## Te bestuderen tekst
____________
Vanwege het aangenomen gewijzigd amendement met Kamerstuk 35 282, nr. 57, van de leden Futselaar en Paternotte, is in voorgesteld artikel 7.53a, derde en vierde lid, van het wetsvoorstel, de mogelijkheid opgenomen dat de Minister van OCW aan een instellingsbestuur een «aanwijzing» geeft die ertoe strekt dat het vaststellen van een capaciteitsfixus het eerstvolgende studiejaar niet opnieuw geschiedt dan wel enkel opnieuw geschiedt indien het instellingsbestuur aantoont te hebben voldaan aan zijn inspanningsverplichting als bedoeld in voorgesteld artikel 7.53.

Het gebruik van de term «aanwijzing» kan verwarring oproepen met de aanwijzing die de Minister van OCW op grond van de WHW kan geven in de context van wanbeheer bij een instelling (artikel 9.9a WHW). In die context heeft de Minister van OCW de bevoegdheid om door middel van een aanwijzing een gerichte opdracht te geven aan de raad van toezicht vanwege wanbeheer door bestuurders of toezichthouders, die bij niet-opvolging kan resulteren in intrekking van bekostiging of het recht op graadverlening.
____________
## Getoonde gegevens
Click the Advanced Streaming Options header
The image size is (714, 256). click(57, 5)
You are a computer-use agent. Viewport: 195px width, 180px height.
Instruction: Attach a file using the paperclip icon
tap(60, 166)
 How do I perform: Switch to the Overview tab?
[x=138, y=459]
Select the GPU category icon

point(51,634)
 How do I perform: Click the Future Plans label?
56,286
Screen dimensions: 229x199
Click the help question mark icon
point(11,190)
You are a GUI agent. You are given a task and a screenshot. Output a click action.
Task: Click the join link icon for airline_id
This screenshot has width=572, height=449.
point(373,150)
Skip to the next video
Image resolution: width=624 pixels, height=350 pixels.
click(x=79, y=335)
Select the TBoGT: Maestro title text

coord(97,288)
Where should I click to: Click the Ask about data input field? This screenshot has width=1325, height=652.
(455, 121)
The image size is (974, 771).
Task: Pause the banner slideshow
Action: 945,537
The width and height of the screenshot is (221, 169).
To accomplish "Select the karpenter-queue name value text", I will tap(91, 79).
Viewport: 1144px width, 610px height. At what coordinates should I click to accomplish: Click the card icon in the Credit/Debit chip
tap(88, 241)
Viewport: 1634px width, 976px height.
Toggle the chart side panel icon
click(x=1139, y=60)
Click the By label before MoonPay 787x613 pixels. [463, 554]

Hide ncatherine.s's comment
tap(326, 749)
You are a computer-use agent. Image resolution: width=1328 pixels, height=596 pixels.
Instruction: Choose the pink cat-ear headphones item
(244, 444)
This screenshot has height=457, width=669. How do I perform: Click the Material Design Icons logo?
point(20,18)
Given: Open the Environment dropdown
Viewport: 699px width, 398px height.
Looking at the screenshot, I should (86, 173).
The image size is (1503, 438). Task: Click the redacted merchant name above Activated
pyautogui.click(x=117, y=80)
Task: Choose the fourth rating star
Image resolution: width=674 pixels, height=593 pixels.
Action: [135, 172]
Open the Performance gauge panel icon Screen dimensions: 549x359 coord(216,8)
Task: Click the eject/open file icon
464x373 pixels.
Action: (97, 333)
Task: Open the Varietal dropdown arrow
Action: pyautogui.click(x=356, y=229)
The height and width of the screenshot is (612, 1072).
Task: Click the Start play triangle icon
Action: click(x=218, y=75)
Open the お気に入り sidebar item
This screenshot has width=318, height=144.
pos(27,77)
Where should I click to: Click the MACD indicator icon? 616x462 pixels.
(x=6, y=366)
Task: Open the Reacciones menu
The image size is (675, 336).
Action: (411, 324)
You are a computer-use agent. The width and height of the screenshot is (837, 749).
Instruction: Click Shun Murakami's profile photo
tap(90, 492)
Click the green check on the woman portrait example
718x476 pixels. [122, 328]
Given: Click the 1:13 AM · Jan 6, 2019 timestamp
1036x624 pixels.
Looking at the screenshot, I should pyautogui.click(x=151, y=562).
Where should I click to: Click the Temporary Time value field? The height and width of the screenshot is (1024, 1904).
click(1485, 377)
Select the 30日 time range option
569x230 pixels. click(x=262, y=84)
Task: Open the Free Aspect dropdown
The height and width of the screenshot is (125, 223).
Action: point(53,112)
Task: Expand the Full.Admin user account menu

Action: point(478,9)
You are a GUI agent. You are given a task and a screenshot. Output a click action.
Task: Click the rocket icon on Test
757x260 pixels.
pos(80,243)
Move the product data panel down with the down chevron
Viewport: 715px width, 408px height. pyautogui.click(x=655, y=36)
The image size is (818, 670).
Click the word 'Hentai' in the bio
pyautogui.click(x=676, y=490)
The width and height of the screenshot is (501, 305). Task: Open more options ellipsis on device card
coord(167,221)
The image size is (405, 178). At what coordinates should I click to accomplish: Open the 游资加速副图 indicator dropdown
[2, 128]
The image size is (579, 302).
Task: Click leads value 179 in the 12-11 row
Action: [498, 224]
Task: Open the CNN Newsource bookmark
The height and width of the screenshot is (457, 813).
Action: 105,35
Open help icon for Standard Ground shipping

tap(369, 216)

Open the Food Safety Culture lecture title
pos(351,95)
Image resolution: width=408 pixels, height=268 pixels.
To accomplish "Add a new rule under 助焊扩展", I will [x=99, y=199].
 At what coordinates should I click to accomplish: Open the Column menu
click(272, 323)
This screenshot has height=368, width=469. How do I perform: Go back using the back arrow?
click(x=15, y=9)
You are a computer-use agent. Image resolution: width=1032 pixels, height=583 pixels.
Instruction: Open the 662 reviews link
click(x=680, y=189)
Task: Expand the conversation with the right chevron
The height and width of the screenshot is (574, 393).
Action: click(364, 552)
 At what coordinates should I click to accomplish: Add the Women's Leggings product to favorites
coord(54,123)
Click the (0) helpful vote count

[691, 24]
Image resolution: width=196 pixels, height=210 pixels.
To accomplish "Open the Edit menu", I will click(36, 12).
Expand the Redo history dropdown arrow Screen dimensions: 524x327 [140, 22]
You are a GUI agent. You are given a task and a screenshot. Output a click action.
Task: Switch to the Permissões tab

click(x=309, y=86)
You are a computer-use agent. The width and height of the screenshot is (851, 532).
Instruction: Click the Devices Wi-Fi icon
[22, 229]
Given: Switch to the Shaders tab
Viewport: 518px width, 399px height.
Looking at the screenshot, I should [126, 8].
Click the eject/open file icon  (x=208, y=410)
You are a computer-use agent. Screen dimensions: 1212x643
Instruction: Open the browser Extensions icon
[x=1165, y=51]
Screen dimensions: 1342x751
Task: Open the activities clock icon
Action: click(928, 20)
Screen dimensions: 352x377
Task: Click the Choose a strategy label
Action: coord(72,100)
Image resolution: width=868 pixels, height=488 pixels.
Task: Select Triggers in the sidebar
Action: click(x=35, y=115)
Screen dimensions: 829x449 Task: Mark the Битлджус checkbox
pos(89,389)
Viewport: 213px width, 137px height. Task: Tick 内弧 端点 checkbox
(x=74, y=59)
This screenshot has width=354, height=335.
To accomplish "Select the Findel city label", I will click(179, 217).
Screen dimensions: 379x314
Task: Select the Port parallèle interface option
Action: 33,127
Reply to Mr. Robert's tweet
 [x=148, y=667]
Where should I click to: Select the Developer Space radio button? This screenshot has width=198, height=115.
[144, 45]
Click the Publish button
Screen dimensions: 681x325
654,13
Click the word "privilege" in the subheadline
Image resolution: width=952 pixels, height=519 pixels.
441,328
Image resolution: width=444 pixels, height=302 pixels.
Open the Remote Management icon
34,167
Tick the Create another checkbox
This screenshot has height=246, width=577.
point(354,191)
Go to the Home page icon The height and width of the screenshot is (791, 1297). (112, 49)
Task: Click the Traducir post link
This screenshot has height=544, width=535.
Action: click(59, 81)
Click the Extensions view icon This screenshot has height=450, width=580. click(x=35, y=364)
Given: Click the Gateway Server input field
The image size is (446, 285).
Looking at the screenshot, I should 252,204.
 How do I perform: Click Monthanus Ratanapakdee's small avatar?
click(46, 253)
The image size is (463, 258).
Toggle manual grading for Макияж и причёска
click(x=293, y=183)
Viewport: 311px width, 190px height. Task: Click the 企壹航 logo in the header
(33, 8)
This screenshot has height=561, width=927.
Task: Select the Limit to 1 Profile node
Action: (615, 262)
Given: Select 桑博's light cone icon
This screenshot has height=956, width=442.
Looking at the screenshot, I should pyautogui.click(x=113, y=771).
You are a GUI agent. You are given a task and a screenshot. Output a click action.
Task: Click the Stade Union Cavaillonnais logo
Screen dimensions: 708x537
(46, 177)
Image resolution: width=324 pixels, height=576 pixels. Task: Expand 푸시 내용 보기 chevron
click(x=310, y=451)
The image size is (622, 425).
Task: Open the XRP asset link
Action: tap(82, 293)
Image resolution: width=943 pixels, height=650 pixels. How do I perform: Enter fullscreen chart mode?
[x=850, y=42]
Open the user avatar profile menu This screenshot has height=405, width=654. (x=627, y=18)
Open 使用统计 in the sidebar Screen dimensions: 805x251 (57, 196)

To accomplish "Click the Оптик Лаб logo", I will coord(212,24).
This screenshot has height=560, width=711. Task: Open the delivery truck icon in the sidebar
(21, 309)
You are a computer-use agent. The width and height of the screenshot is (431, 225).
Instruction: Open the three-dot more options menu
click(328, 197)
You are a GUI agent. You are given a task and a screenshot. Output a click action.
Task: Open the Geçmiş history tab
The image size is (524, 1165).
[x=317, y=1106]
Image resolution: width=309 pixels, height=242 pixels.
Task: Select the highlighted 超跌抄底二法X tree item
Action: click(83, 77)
____________
## Wat te doen
1. Van welke Kamerleden was het gewijzigde amendement afkomstig, volgens de tekst over de capaciteitsfixus?
2. Ga verder met de tekst over de capaciteitsfixus vanaf het punt waar die ophoudt.

## Antwoorden per nummer
1. Van de leden Futselaar en Paternotte.

2.
Het besluit dat de Minister van OCW kan nemen op grond van artikel 7.53a, derde en vierde lid, dient te worden onderscheiden van de aanwijzing in relatie tot wanbeheer, vanwege de verschillende aard van beide handelingen. Met de wijziging in onderdeel H wordt daarom de term «aanwijzing» vervangen door «besluit». Het besluit dat een capaciteitsfixus op grond van het derde of vierde lid niet opnieuw geschiedt is een besluit in de zin van de Algemene wet bestuursrecht.

Overigens bevat onderdeel H de correctie van enkele kennelijke vergissingen ten gevolge van amendement nr. 57, zoals het wegvallen van de woorden «kan worden opgeheven» en het niet vervangen van de term «aanvraag» die nog afkomstig is uit de wettekst zoals die luidde voordat het amendement werd aangenomen.

Vanwege de aanpassing van de term in voorgesteld artikel 7.53a, wordt met de wijziging in onderdeel C tevens voorgesteld om voorgesteld artikel 6.15, vijfde lid, technisch aan te passen. Daarin wordt geregeld dat een besluit van de Minister van OCW dat de capaciteitsfixus een volgend studiejaar niet kan worden vastgesteld, wordt geregistreerd in het Centraal Register Opleidingen Hoger Onderwijs.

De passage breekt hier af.